Sunday, October 22, 2017

Proper Apology

File under: Oh that liberal bias.

I should be more gracious, accepting of someone having a change of heart and coming around to my point of view.  Former NPR CEO Ken Stern certainly ran a fair experiment, at significant personal inconvenience and risk of embarrassment when he resolved to spend a year among "the other side."  That other side sort of includes me, but non-liberals are a pretty varied bunch, and embedding with all types would take more than a year, so I suppose I should be happy he got anywhere near many of the constituent parts.

But the linked article just made me furious.  Oh, so now you think you should check the premises you've been operating on for half a career, contributing to the demonising and destruction of others. All those voices over the decades saying "Hey, you know you guys are sort biased...That story you ran there, it's not really fair...the people you work for, they seem to leave out some important stories and highlight less-important ones...How is that different from just calling people names?... Decent people have been damaged by what you're doing...there's considerable evidence that you aren't reporting this fairly..." And, having decided that you had missed a great deal and been unfair while in positions of power, you still have to point out that those people still have their demagogues, and their current representative is Demagogue-in-chief. I suspect there is something of a desire to show that he is still balanced, can still see both sides, in order to maintain credibility with people he would now hope to persuade. Probably so.  Probably wise in the long run. I am ungracious, as I said, and likely a bad strategist to boot.

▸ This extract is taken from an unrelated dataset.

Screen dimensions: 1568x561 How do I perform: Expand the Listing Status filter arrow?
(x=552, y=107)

Yet a proper apology goes like this. I did this wrong. I am sorry. I will try not to do it again. What can I do to make this better for you?

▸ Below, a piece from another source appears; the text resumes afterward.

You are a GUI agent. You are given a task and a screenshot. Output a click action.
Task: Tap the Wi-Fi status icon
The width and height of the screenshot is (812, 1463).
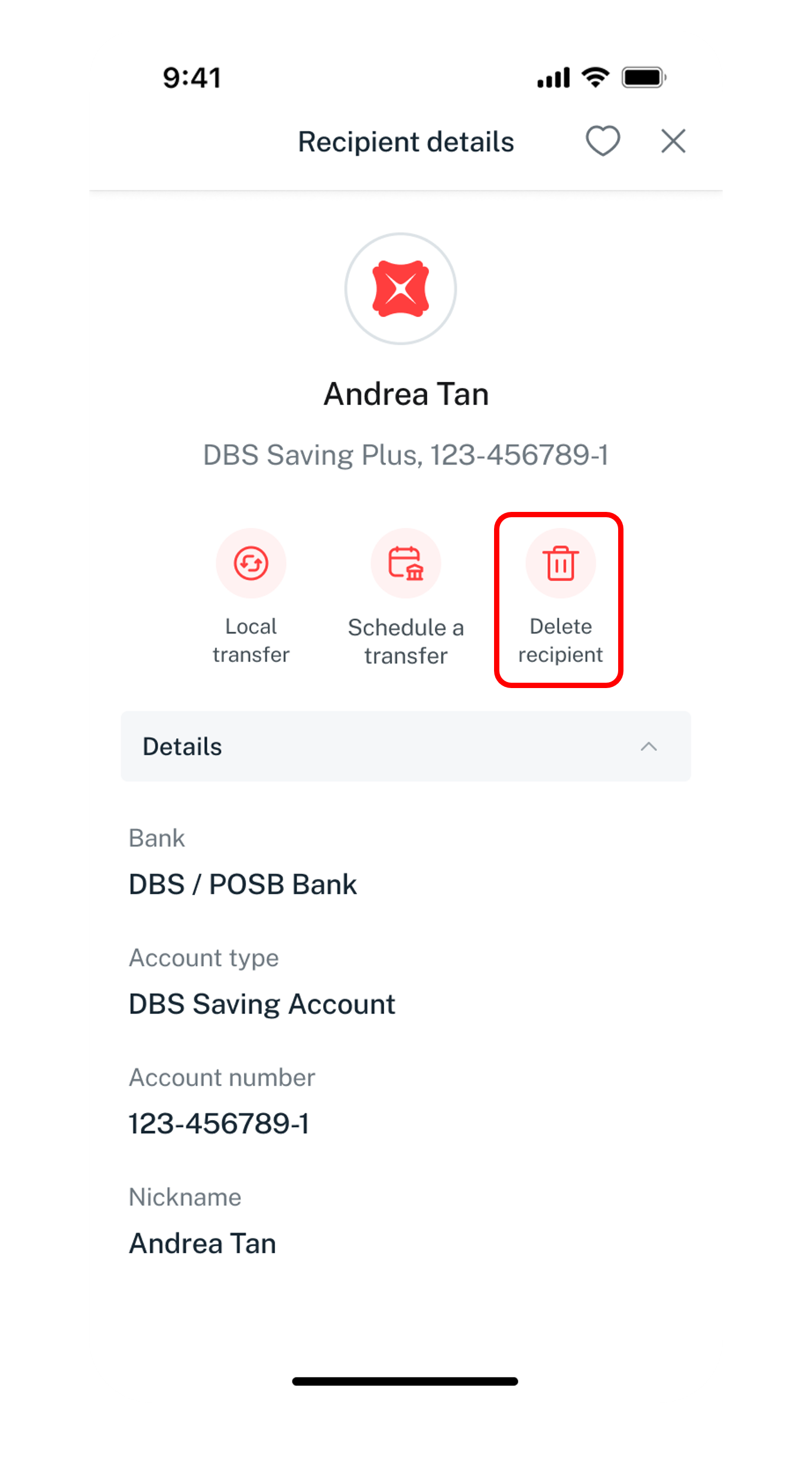point(595,77)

It is not an unusual situation when we have to apologise that we think the other person still has done a lot wrong as well and we would like to point that out to him yet again.  That is in fact nearly always the case. But that comes later.  First, you have to clear your own slate.

Perhaps he has.  He has a book coming out this Tuesday Republican Like Me: How I left the liberal bubble and learned to love the right. We'll see. I wish him well, I suppose.

3 comments:

  1. AVI, I am not as upset as you are. As I see it, he at least acknowledged that he had been mistaken. Given the sneering, condescending tone that has "unsurprisingly" dominated NPR since at least the Reagan years, I find that an accomplishment. Consider where he came from.

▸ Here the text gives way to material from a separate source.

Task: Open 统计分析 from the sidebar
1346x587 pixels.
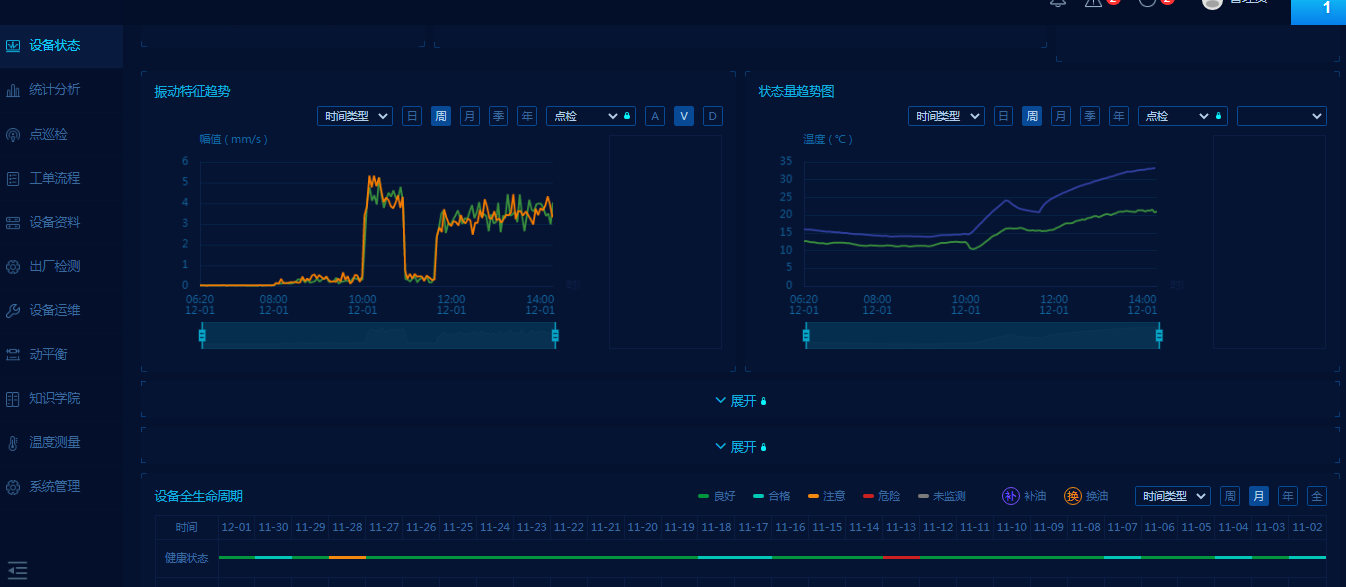Action: click(x=54, y=90)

    The article's graphs of opinion differences between Pubs and Demos sums it up fairly well. I found it interesting that the closest that Pubs and Demos came to agreeing was on "Government is almost always wasteful and inefficient." If 45% of Demos agree with that, then why in the Sam Hill are they always pushing larger government?

    My biggest disappointment so far with Trump is that he hasn't put a brake on spending.

    Though I am not particularly pleased with following statements from the linked article, so perhaps you and I agree more than I initially thought.

    Some of this loss of reputation stems from effective demagoguery from the right and the left, as well as from our demagogue-in-chief, but the attacks wouldn’t be so successful if our media institutions hadn’t failed us as well.
    He doesn't point out that the media has consistently leaned left. Recall that newspapers supporting Trump accounted for 3% of circulation. That rather makes his effort at being "even-handed" rather lame. The following would have been more accurate: "There is demagoguery from both the left and from the right, but as the left dominates the media, demagoguery on the left has had decidedly more impact."

    None of this justifies the attacks from President Trump, which are terribly inappropriate coming from the head of government.
    Media has mercilessly attacked Pub Presidents or Presidential candidates for years and years, while essentially giving Demo equivalents a free pass. Trump is, for the most part, the first one that has fought back. I, for one, like that he fights back. While Trump wasn't my first choice, his attacking media people - the enemy of my enemy is my friend- helped gain my support. (Ironically, several of my brother's high school peers, prominent in the media, have impressed me with their objectivity. But they have not concentrated on domestic politics.)

    At the same time, the media should acknowledge its own failings in reflecting only their part of America. You can’t cover America from the Acela corridor, and the media need to get out and be part of the conversations that take place in churches and community centers and town halls.
    While I agree with him, I doubt this is going to happen. The fallout from the collapse of media ad revenue has led to a higher proportion of journalists being located in the Acela corridor.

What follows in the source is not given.